§ Set task 1
In the Tax Court of Canada judgment, under what name did the restaurant covered by the assessment operate?
§ Set task 2
Write the next part of the Tax Court of Canada judgment on the Concetta Passucci appeal, starting after its final sentence.

§ Text excerpt
++++++++++
Tax Court of Canada Judgments

Decision Information

Decision Content

Docket: 2005-1455(GST)I

BETWEEN:

CONCETTA PASSUCCI,

Appellant,

and

HER MAJESTY THE QUEEN,

Respondent.

____________________________________________________________________

Appeal heard on October 14, 2005, at Montreal, Quebec.

Before: The Honourable Justice Lucie Lamarre

Appearances:

Agent for the Appellant:

Antonio Passucci

Counsel for the Respondent:

Gérald Danis

____________________________________________________________________

JUDGMENT

          The appeal from the assessment made under Part IX of the Excise Tax Act for the period from January 1, 1999, to December 31, 2002, notice of which is dated October 10, 2003, is allowed, without costs, and the matter is referred back to the Minister of National Revenue for reconsideration and reassessment in accordance with the decision in the attached Reasons for Judgment.

Signed at Ottawa, Canada, this 5th day of July 2006.

"Lucie Lamarre"

Lamarre J.


Citation: 2006TCC372

Date: 20060705

Docket: 2005-1455(GST)I

BETWEEN:

CONCETTA PASSUCCI,

Appellant,

and

HER MAJESTY THE QUEEN,

Respondent.

REASONS FOR JUDGMENT

Lamarre J.

[1]      The appellant was assessed under the Excise Tax Act ("Act") for unremitted goods and services tax ("GST") in the amount of $36,981.14, and for disallowed input tax credits ("ITCs") in the amount of $849.40, together with interest and penalties, for the period from January 1, 1999, to December 31, 2002. This was an assessment with respect to the operation of a restaurant known as Restaurant Bar 7ième Ciel ("restaurant") in the city of Laval in the province of Quebec.
++++++++++
§ Stored data
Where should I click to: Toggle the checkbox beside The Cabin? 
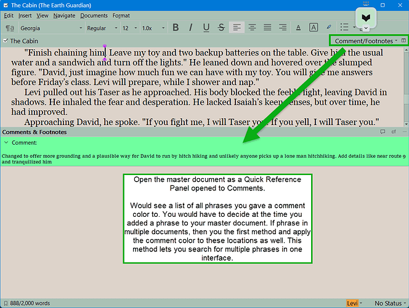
++++++++++
§ Response 1
Restaurant Bar 7ième Ciel, in Laval, Quebec.

§ Response 2
[2]      The restaurant was opened in 1998 and was sold in 2004 for $10,000. It operated at loss for the whole period − the evidence disclosed, incidentally, total losses of $119,299 from 1998 to December 31, 2002 (see Mémoire sur opposition, Exhibit R-9, 3rd page) and, more specifically, losses of $33,502 in 2000 and $24,243 in 2001 (see the income and expense statements, Exhibit R-3). The restaurant was open five days a week, from 5:00 a.m. to 2:30 p.m. It served breakfasts and lunches only.

[3]      It was a mainly cash business that was registered for GST purposes. During the audit, the Minister of National Revenue ("Minister") realized that the cash sales were not all reported, that the bills were not always in numerical sequence nor dated, and that the cash register slips were not attached to the bills. The sales reported were based on the adding machine tapes. As the restaurant's accounting records were incomplete, and in order to verify the taxable supplies declared, most notably regarding beverages sold (wine, beer or soft drinks), the Minister reconstituted by an alternative method the taxable supplies made for the period at issue.

[4]      For the years 1999, 2000 and 2001, the auditor, Hélène Morand, verified all the purchase invoices and determined the total number of litres of wine, beer and soft drinks purchased in each year. She then subtracted an amount equivalent to two percent of the total number of litres purchased, to take into account loss, spillage and personal consumption. Ms. Morand assumed that all beverages purchased, with the exception of the above-mentioned two percent, were resold, as ITCs were claimed for all the purchases and there was no inventory at the beginning of any of those years (this is confirmed for 2000 and 2001 by the income statements filed as Exhibit R-3).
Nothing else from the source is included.